→ Texte du document
_ _ _ _ _

En ce qui concerne la personne du dirigeant la loi puis la jurisprudence sont venues énoncer puis appliquer la possible responsabilité d’une personne morale en tant que dirigeant de droit en fonction.
En effet, l’article L624-2 c.com précise que « lorsqu’une procédure de redressement judiciaire ou de liquidation est ouverte à l’égard d’une personne morale de droit privé, les dispositions suivantes du présent titre lui sont applicables à ses dirigeants personnes physiques ou morales ainsi qu’aux personnes physiques représentants permanents de ces dirigeants personnes morales ».
Par cette disposition la loi étend le champ d’application de la responsabilité des dirigeants qui ne peuvent plus s’abriter derrière l’écran théoriquement constitué d’ une personne morale. En effet, le dirigeant personne physique de la société dirigeant de droit de la société en difficulté pourra également être tenu responsable par ricochet en raison de sa mauvaise gestion.
Dans son application de la responsabilité des dirigeants de droit, la jurisprudence ne s’est prononcée qu’en 1981 pour affirmer que le dirigeant de droit est considéré comme tel dès qu’il tient ses pouvoirs des statuts et qu’il peut être considéré comme un organe social. En conséquence de quoi c’est à lui de prouver qu’il a apporté à l’activité les diligences nécessaires à son activité.
b)Les dirigeants n’exerçant plus leurs fonctions.
A l’heure de la recherche systématique de l’indemnisation il est apparu fondamental de limiter au maximum les causes d’exonération des dirigeants de droit n’exerçant plus leurs fonctions au sein de l’entreprise. Deux situations coexistent où, alors que le dirigeant n’exerce plus ses fonctions dans l’entreprise, sa responsabilité peut néanmoins être engagée.
Le premier cas est l’hypothèse du dirigeant arrivé en fin de mandat qui quitte ses fonctions naturellement. Le second est celle du dirigeant qui met fin volontairement à ses fonctions par la remise de sa démission.
Alors que les causes de ses deux issues divergent, il est à noter que paradoxalement, la recherche de la responsabilité de ces derniers sera également recherchée que le dirigeant ait quitté l’entreprise de lui-même ou par simple effet de la fin de son mandat. Seule compte la santé comptable de la société c’est à dire l’existence ou non d’une insuffisance d’actif pour engager ou non la responsabilité des dirigeants de droit qu’ils y exercent encore une activité ou pas.
Cette solution résulte d’une interprétation jurisprudentielle établie depuis l’arrêt du 19 mars 1925 dans lequel un dirigeant social avait été considéré responsable de l’insuffisance d’actif de la société alors que celui-ci n’était plus en fonction à l’ouverture de la procédure collective. Dans cet arrêt, la cour considère que la responsabilité du dirigeant retiré peut être engagée bien que celui-ci n’exerce plus de fonctions de direction à la date de la cessation des payements retenus. Et ce au motif que la situation financière de l’entreprise était due à des agissements du dirigeant antérieur à cette date.
Par cet arrêt il est donc établi que la cessation volontaire de ses fonctions de dirigeant est sans incidence sur la recherche et la mise en cause de sa responsabilité.

_ _ _ _ _

→ Objectif
Transcrivez à l'identique, dans le texte sur la responsabilité des dirigeants, le passage qui s'ouvre sur les mots contenant « En ce qui concerne » et se termine par « droit en fonction. ».

→ Entrées de données
_ _ _ _ _

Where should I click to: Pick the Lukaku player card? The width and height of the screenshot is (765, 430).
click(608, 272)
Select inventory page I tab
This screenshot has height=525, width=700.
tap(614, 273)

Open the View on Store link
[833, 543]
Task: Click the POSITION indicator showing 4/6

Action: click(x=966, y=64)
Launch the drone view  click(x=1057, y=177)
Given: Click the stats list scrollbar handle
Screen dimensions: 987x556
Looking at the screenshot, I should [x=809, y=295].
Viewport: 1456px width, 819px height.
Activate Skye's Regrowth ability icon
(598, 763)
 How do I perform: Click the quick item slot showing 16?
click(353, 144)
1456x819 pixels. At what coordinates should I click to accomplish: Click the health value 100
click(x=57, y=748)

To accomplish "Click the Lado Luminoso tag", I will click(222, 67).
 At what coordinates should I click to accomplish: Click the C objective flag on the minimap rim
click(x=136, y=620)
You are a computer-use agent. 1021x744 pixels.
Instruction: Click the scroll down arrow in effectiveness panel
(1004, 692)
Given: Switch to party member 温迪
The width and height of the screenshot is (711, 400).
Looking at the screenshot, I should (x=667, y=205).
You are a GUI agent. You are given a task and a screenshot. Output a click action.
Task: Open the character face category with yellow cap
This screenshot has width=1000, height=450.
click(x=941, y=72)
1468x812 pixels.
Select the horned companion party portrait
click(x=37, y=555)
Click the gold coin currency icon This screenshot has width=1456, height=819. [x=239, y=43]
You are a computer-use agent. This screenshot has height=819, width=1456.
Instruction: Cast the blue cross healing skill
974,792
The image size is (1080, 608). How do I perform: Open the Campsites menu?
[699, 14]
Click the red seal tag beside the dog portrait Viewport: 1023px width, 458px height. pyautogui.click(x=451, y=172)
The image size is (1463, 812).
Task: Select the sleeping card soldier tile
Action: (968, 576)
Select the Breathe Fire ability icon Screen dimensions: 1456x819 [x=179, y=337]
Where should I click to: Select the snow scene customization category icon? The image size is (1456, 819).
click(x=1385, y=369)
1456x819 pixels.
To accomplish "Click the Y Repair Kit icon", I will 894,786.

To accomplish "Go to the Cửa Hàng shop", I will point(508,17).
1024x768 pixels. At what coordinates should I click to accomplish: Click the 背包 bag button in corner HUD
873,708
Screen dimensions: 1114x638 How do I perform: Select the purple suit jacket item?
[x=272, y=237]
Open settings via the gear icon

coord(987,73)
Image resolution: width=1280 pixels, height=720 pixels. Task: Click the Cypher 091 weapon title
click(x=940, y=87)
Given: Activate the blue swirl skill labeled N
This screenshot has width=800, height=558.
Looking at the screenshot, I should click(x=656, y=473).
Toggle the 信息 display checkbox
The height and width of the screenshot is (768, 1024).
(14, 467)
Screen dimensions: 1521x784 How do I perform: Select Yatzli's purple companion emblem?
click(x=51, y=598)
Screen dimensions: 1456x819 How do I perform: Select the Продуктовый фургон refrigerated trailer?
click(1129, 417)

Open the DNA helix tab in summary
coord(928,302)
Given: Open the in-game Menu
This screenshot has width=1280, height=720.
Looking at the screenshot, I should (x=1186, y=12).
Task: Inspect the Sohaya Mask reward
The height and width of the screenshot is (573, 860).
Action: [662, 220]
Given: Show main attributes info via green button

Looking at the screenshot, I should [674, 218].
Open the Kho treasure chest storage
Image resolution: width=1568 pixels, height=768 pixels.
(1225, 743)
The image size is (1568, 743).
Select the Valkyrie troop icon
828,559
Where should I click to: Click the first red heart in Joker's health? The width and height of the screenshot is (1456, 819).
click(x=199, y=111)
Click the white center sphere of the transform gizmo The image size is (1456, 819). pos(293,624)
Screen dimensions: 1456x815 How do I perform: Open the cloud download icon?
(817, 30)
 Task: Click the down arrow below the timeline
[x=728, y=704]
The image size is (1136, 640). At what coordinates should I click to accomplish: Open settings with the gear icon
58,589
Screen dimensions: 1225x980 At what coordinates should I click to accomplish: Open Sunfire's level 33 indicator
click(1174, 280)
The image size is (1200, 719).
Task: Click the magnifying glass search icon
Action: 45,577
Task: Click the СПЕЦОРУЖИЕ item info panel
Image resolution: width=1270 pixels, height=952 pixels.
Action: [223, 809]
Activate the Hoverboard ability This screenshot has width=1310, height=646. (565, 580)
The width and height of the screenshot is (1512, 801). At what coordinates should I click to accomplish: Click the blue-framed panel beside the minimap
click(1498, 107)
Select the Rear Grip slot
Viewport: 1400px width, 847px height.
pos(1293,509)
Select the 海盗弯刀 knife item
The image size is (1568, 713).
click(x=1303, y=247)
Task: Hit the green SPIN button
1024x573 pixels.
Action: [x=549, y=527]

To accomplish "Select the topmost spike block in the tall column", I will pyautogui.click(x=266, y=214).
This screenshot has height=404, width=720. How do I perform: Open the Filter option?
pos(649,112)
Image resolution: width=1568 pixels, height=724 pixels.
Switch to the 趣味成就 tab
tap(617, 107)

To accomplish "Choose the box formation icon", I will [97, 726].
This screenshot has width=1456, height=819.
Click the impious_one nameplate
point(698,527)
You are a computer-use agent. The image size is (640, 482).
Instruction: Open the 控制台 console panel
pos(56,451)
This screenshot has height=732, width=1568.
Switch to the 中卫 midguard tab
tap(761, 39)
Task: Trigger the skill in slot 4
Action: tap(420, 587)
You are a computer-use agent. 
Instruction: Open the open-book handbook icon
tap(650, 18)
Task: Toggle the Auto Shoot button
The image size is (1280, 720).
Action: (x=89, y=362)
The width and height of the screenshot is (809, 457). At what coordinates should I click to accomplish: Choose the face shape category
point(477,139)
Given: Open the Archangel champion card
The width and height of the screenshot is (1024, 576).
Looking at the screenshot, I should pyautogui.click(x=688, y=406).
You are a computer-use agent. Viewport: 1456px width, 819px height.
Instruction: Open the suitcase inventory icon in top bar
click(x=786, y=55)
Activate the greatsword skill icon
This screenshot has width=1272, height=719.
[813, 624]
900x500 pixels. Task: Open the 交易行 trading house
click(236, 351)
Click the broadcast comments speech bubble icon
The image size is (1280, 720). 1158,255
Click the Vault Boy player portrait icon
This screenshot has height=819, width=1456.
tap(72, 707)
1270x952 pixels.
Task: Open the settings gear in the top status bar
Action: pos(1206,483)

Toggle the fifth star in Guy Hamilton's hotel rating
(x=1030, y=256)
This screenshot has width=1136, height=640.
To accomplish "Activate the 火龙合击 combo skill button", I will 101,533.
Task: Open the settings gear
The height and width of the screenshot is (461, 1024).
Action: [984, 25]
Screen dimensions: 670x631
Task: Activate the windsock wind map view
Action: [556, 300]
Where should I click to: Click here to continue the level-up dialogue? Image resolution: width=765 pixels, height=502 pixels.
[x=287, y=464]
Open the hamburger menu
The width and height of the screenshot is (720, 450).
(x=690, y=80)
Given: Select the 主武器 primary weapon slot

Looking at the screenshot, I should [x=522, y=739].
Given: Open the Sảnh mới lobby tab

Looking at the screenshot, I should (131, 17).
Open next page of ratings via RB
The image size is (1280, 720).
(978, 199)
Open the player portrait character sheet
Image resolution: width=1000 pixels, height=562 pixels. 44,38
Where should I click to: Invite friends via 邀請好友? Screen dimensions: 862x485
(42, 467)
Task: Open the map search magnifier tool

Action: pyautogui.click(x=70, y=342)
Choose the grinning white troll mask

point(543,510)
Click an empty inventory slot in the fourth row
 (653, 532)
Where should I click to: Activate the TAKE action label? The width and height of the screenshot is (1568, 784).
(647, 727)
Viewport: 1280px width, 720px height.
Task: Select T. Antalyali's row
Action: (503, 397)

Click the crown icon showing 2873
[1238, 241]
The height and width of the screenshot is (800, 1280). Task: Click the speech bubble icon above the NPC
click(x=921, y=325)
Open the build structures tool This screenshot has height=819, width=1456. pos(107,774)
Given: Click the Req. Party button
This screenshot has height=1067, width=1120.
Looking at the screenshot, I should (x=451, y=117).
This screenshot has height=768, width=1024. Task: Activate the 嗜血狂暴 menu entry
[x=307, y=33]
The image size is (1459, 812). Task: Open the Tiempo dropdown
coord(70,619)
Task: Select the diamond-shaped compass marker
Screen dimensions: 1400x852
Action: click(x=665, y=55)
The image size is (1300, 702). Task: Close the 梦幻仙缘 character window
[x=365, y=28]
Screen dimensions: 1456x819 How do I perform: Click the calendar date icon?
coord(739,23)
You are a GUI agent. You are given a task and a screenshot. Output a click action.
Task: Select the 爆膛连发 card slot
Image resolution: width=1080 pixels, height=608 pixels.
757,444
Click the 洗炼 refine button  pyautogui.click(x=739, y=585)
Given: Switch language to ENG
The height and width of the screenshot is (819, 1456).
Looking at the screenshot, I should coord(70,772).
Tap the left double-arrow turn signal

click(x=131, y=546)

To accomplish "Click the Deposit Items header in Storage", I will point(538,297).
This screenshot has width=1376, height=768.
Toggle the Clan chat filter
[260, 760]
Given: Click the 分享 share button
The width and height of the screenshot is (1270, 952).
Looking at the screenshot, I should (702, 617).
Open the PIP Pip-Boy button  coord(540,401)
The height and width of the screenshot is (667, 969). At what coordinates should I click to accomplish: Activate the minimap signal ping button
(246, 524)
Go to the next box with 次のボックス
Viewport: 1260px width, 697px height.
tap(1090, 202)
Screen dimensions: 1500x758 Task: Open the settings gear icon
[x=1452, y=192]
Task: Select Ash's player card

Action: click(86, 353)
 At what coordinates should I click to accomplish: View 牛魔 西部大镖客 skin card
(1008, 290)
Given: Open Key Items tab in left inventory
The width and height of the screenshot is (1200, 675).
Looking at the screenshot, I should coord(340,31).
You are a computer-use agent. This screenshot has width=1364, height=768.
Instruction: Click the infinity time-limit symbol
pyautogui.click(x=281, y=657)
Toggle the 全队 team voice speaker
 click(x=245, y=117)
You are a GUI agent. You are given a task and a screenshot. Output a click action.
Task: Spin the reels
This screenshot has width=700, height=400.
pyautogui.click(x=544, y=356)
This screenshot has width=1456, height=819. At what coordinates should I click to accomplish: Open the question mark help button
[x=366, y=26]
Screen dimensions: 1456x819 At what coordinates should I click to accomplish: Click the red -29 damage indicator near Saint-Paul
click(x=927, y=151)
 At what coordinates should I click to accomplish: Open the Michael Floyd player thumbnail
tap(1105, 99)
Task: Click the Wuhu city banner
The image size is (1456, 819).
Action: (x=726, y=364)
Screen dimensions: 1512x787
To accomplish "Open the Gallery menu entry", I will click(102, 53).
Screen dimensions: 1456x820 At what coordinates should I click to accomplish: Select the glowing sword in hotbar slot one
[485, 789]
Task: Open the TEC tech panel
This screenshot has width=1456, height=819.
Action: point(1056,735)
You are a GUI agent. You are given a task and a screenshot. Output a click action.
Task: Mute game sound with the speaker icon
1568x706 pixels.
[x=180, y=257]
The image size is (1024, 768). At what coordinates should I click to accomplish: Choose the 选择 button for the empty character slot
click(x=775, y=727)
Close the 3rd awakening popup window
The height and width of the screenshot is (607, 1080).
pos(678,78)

_ _ _ _ _

→ Réponse finale
En ce qui concerne la personne du dirigeant la loi puis la jurisprudence sont venues énoncer puis appliquer la possible responsabilité d’une personne morale en tant que dirigeant de droit en fonction.